University of Cambridge > Talks.cam > DAMTP Data Intensive Science Seminar > Where neural scaling laws come from: a model-based theory of data structure

Where neural scaling laws come from: a model-based theory of data structure

Download to your calendar using vCal

If you have a question about this talk, please contact Sven Krippendorf .

Neural scaling laws reveal strikingly robust power-law relationships between the performance of language models and the amount of training data. Yet, a principled explanation of where the scaling exponent comes from—in terms of measurable properties of real data, rather than solvable surrogates that neglect representation learning effects—has remained elusive. In this talk, I introduce a model-based perspective on data structure grounded in random hierarchies: analytically tractable generative models designed to capture the hierarchical and compositional structure of natural language while retaining explicit control over important learning-related statistics. I will then present new work that, building on this framework, ties the scaling exponent observed in autoregressive language modelling to two fundamental, empirically accessible statistics of text: (i) how correlations between two tokens decay with their separation t, and (ii) how the conditional entropy of the next token decreases as a function of context length n.
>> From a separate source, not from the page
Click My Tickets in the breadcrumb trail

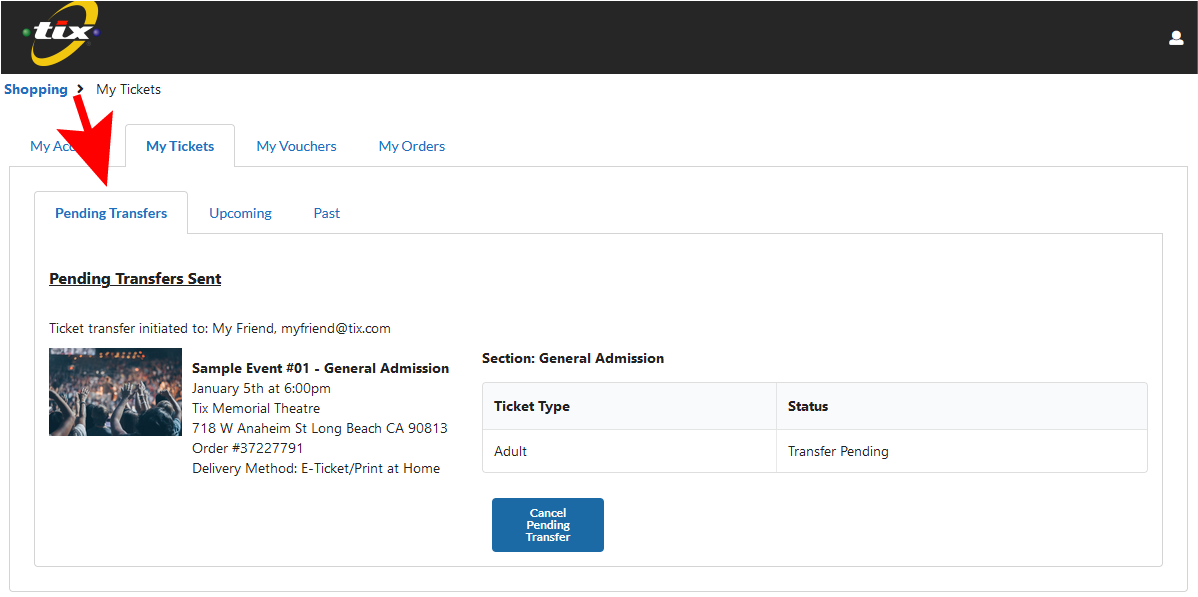128,89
The core message is that the representation-learning mechanism we identified by studying how deep learning methods learn random hierarchies provides the missing link from these descriptive statistics to quantitative predictions, as it yields a concrete formula for the scaling exponent in terms of the joint behaviour of these curves. The resulting prediction matches observed scaling remarkably well for modern neural architectures trained on large text corpora. This provides, to our knowledge, the first theory of neural scaling that depends only on intrinsic properties of the data and remains predictive in the regime of contemporary language modelling.

This talk is part of the DAMTP Data Intensive Science Seminar series.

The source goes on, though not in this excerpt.